There are three reasons why experts have failed to recognize the possibility of a coup attempt happening on U.S. soil. First, the study of military coups and other forms of contentious politics (such as social movements or revolutions) are sequestered into different academic subfields. This makes it harder to understand how a protest movement can evolve into a coup. 

Second, racial bias has led both scholars and government officials to underestimate the threat from white protesters, even when they openly espouse extremist views. 

Finally, Chapter 115 of the U.S. Criminal Code that covers “Treason, Sedition, and Subversive Activities” makes no mention of military coups. The omission is telling. Coups are distinct from these other activities because they do not necessarily entail the “destruction” or “overthrow” of the government. Rather, they are an attempt to either seize power or prolong a chief executive’s hold on power through undemocratic means. If the instigators are members of the armed forces, these events are recognized as military coups. But such acts can just as easily be instigated by civilians. 

Jan. 6 may have started as protest, but it evolved into a coup attempt—just like what happened in Egypt in 2013.

Last week’s events were clearly incited by outgoing President Donald Trump, who called on his civilian supporters to march to the Capitol. But some military veterans also heeded his call. Retired Air Force officer Larry Brock was wearing his combat helmet when he breached the Capitol. Ashli Babbit, who was shot on Wednesday, was an Air Force veteran. There are reports that other federal employees with active U.S. government security clearance participated in the assault.

Unlike in Egypt, however, the U.S. military establishment did not intervene to support the coup plotters. But there are questions as to why the Capitol police did not receive backup support much faster, especially as officers were readily available. The governor of Maryland had made clear he was willing to provide National Guard troops, but had to wait for authorization from the Pentagon to cross the border into the District of Columbia.
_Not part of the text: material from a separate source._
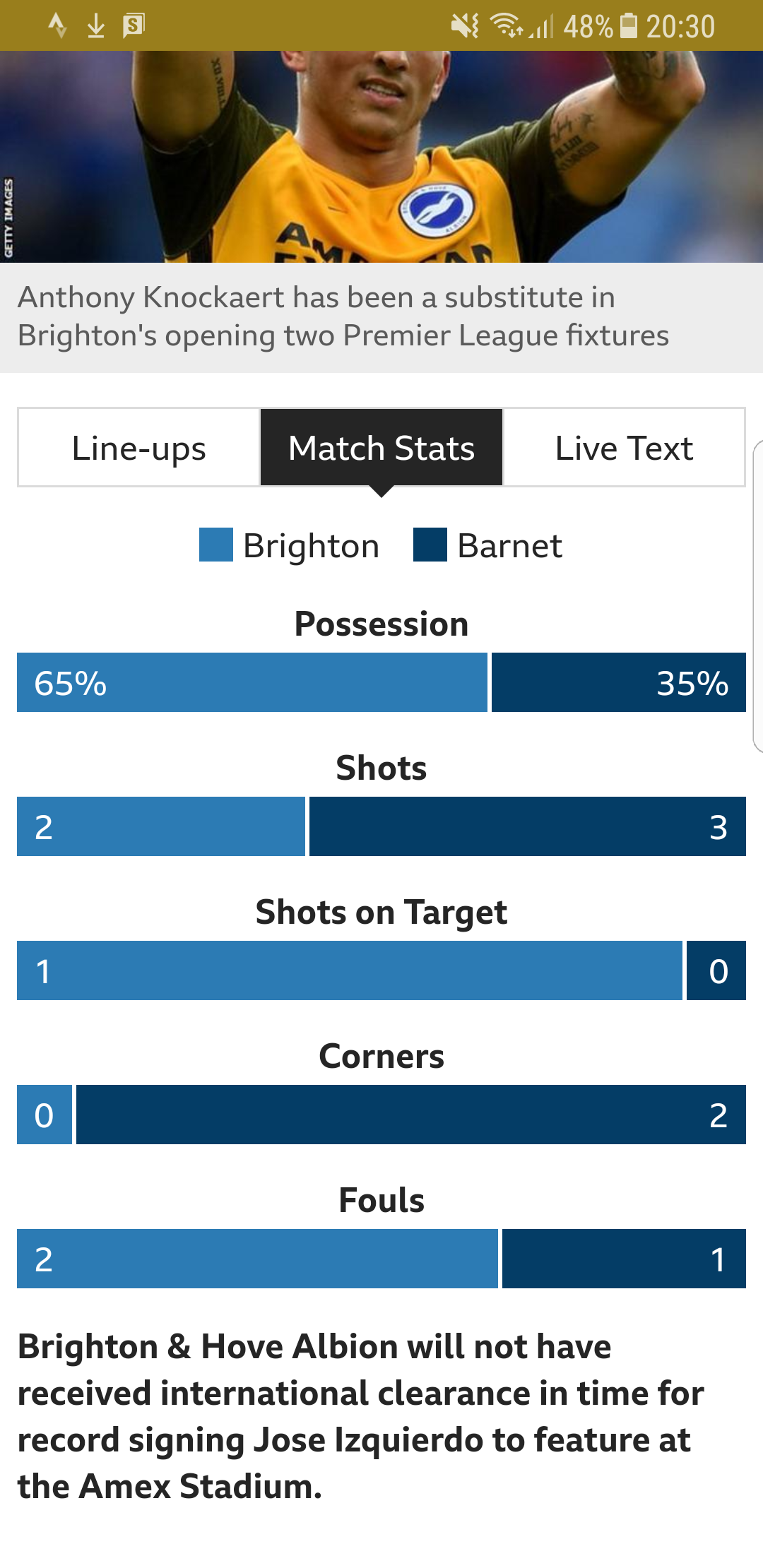Image resolution: width=763 pixels, height=1568 pixels.
Task: Tap the Brighton shots on target bar
Action: coord(350,970)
In an op-ed on Jan. 3, all 10 living defense secretaries spoke in unison against the involvement of the military in politics. The op-ed makes no mention of a potential coup. It did, however, admonish Acting Defense Secretary Christopher C. Miller and his subordinates to respect the “history of democratic transition in our great country.”

The coup attempt failed. The counting of the electoral college votes was merely delayed not entirely derailed. President-elect Joe Biden was certified as the next leader of the United States. 

Trump is already trying to deny responsibility and blame those who carried out the coup attempt from below. FBI and Department of Justice officials announced they have opened up 170 subject file investigations and brought charges against 70 people involved in the assault on the Capitol, calling this “the tip of iceberg.” 

In August 2019, Brett McGurk and John Allen, who both served as special counterterrorism envoys, warned that white nationalist terrorism constituted a threat on par with the Islamic State. It is now clear that some white supremacists have committed acts of domestic terrorism. Prosecutors should consider them potential coup plotters as well.